• _WORK REQUIRED_: Lay out the lines from the one containing "This screenshot has width=758, height=394." through the one containing "[x=243, y=131]", both included, as a Markdown table with the columns Row and Line. Number each line in order and leave out any blank ones.

• _RECORDS FOR THIS EXERCISE_:
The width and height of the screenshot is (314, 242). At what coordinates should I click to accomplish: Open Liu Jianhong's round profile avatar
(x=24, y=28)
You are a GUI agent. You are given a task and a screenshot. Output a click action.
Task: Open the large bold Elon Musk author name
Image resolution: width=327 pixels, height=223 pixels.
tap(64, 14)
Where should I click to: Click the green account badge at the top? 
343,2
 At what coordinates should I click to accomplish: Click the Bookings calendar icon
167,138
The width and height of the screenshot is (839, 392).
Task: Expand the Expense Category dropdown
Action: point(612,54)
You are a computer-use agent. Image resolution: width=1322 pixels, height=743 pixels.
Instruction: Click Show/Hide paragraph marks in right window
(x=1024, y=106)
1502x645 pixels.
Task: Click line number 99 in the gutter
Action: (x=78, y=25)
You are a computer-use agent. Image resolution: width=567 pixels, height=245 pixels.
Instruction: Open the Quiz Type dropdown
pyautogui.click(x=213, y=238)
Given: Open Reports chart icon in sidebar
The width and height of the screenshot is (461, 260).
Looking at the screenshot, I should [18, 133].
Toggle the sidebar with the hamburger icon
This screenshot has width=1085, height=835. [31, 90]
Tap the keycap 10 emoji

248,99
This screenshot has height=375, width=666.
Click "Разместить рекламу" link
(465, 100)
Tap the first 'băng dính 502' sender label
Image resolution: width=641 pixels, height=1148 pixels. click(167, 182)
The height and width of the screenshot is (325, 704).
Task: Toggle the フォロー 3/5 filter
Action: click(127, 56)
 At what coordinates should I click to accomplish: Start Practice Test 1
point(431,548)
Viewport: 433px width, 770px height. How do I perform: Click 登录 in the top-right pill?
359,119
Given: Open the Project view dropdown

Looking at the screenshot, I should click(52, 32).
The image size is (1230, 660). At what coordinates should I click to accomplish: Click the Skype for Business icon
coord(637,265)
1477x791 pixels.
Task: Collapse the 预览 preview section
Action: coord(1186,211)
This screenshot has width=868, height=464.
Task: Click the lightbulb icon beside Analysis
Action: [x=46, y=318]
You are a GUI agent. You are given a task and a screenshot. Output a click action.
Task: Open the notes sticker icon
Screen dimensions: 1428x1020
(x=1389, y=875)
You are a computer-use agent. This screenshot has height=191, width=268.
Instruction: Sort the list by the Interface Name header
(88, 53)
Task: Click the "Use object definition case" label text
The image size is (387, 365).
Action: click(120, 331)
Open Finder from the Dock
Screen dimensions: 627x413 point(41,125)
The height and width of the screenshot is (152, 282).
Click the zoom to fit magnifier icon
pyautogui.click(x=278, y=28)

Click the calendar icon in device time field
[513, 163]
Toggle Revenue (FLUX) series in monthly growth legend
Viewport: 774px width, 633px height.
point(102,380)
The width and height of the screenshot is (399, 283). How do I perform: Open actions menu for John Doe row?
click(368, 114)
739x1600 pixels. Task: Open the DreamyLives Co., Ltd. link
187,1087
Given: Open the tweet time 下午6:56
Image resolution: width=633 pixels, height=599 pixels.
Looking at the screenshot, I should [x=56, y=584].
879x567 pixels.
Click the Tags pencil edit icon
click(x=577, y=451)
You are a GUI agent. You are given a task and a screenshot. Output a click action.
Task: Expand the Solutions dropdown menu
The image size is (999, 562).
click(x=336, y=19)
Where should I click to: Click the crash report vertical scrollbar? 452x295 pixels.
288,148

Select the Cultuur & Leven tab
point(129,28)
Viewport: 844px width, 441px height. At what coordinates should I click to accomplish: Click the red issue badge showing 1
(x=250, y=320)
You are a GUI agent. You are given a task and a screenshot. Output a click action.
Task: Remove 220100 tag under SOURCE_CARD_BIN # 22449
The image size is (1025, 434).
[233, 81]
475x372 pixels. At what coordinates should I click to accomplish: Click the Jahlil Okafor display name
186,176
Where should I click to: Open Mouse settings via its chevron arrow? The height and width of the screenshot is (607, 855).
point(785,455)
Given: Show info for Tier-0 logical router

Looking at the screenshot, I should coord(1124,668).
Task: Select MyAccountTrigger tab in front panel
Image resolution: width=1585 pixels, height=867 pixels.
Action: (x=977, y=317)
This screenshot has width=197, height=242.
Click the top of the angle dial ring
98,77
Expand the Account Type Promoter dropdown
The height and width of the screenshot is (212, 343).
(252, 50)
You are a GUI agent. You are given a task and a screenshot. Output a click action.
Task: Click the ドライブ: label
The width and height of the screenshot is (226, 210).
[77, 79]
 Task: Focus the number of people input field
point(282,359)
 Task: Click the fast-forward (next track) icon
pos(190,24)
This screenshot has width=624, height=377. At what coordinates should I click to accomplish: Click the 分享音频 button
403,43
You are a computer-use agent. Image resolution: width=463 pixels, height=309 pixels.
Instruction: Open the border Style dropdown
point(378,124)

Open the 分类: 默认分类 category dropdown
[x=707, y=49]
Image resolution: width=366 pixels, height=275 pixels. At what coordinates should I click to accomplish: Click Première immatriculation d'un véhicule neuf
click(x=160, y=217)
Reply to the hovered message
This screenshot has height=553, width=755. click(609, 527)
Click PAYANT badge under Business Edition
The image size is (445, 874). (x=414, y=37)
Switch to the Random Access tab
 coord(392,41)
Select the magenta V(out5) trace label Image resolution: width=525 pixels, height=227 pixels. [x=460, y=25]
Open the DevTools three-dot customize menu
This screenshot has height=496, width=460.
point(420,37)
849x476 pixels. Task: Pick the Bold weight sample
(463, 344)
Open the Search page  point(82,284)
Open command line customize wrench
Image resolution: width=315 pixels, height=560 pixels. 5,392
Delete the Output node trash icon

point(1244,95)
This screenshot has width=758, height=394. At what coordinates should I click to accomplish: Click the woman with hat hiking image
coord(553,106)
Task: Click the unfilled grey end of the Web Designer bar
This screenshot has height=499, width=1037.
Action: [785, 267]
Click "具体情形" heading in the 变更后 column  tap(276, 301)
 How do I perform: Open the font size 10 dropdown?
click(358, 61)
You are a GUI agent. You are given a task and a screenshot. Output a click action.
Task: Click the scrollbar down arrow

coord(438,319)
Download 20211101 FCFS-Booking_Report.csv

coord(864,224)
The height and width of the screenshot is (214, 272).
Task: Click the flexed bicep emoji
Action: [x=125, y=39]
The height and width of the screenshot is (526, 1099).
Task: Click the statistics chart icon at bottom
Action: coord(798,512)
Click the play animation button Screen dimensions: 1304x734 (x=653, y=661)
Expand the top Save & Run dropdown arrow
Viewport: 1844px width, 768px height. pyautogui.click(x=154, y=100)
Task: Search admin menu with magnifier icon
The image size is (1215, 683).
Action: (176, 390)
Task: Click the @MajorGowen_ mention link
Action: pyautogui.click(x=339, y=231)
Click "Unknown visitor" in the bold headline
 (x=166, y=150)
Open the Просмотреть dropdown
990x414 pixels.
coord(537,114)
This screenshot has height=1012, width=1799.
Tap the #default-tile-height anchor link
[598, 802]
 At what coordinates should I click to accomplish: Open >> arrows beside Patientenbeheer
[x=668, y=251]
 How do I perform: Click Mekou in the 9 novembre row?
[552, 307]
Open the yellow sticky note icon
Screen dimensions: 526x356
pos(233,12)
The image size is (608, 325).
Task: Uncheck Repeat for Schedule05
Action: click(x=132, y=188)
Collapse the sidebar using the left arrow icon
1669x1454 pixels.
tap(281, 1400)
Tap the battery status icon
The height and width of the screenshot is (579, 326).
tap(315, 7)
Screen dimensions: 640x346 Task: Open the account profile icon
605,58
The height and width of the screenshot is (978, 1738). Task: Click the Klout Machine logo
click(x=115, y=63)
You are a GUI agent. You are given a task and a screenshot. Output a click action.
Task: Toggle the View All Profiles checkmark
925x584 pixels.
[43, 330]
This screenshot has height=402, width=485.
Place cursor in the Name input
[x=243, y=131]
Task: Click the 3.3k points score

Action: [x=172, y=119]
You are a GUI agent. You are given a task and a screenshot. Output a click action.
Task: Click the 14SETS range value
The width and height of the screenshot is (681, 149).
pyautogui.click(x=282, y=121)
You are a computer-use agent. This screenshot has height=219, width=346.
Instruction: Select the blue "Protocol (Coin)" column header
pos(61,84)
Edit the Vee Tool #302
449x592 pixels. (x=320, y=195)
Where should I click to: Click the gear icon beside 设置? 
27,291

• _CORRECT ANSWER_:
| Row | Line |
|---|---|
| 1 | This screenshot has width=758, height=394. At what coordinates should I click to accomplish: Click the woman with hat hiking image |
| 2 | coord(553,106) |
| 3 | Task: Click the unfilled grey end of the Web Designer bar |
| 4 | This screenshot has height=499, width=1037. |
| 5 | Action: [785, 267] |
| 6 | Click "具体情形" heading in the 变更后 column  tap(276, 301) |
| 7 |  How do I perform: Open the font size 10 dropdown? |
| 8 | click(358, 61) |
| 9 | You are a GUI agent. You are given a task and a screenshot. Output a click action. |
| 10 | Task: Click the scrollbar down arrow |
| 11 | coord(438,319) |
| 12 | Download 20211101 FCFS-Booking_Report.csv |
| 13 | coord(864,224) |
| 14 | The height and width of the screenshot is (214, 272). |
| 15 | Task: Click the flexed bicep emoji |
| 16 | Action: [x=125, y=39] |
| 17 | The height and width of the screenshot is (526, 1099). |
| 18 | Task: Click the statistics chart icon at bottom |
| 19 | Action: coord(798,512) |
| 20 | Click the play animation button Screen dimensions: 1304x734 (x=653, y=661) |
| 21 | Expand the top Save & Run dropdown arrow |
| 22 | Viewport: 1844px width, 768px height. pyautogui.click(x=154, y=100) |
| 23 | Task: Search admin menu with magnifier icon |
| 24 | The image size is (1215, 683). |
| 25 | Action: (176, 390) |
| 26 | Task: Click the @MajorGowen_ mention link |
| 27 | Action: pyautogui.click(x=339, y=231) |
| 28 | Click "Unknown visitor" in the bold headline |
| 29 |  (x=166, y=150) |
| 30 | Open the Просмотреть dropdown |
| 31 | 990x414 pixels. |
| 32 | coord(537,114) |
| 33 | This screenshot has height=1012, width=1799. |
| 34 | Tap the #default-tile-height anchor link |
| 35 | [598, 802] |
| 36 |  At what coordinates should I click to accomplish: Open >> arrows beside Patientenbeheer |
| 37 | [x=668, y=251] |
| 38 |  How do I perform: Click Mekou in the 9 novembre row? |
| 39 | [552, 307] |
| 40 | Open the yellow sticky note icon |
| 41 | Screen dimensions: 526x356 |
| 42 | pos(233,12) |
| 43 | The image size is (608, 325). |
| 44 | Task: Uncheck Repeat for Schedule05 |
| 45 | Action: click(x=132, y=188) |
| 46 | Collapse the sidebar using the left arrow icon |
| 47 | 1669x1454 pixels. |
| 48 | tap(281, 1400) |
| 49 | Tap the battery status icon |
| 50 | The height and width of the screenshot is (579, 326). |
| 51 | tap(315, 7) |
| 52 | Screen dimensions: 640x346 Task: Open the account profile icon |
| 53 | 605,58 |
| 54 | The height and width of the screenshot is (978, 1738). Task: Click the Klout Machine logo |
| 55 | click(x=115, y=63) |
| 56 | You are a GUI agent. You are given a task and a screenshot. Output a click action. |
| 57 | Task: Toggle the View All Profiles checkmark |
| 58 | 925x584 pixels. |
| 59 | [43, 330] |
| 60 | This screenshot has height=402, width=485. |
| 61 | Place cursor in the Name input |
| 62 | [x=243, y=131] |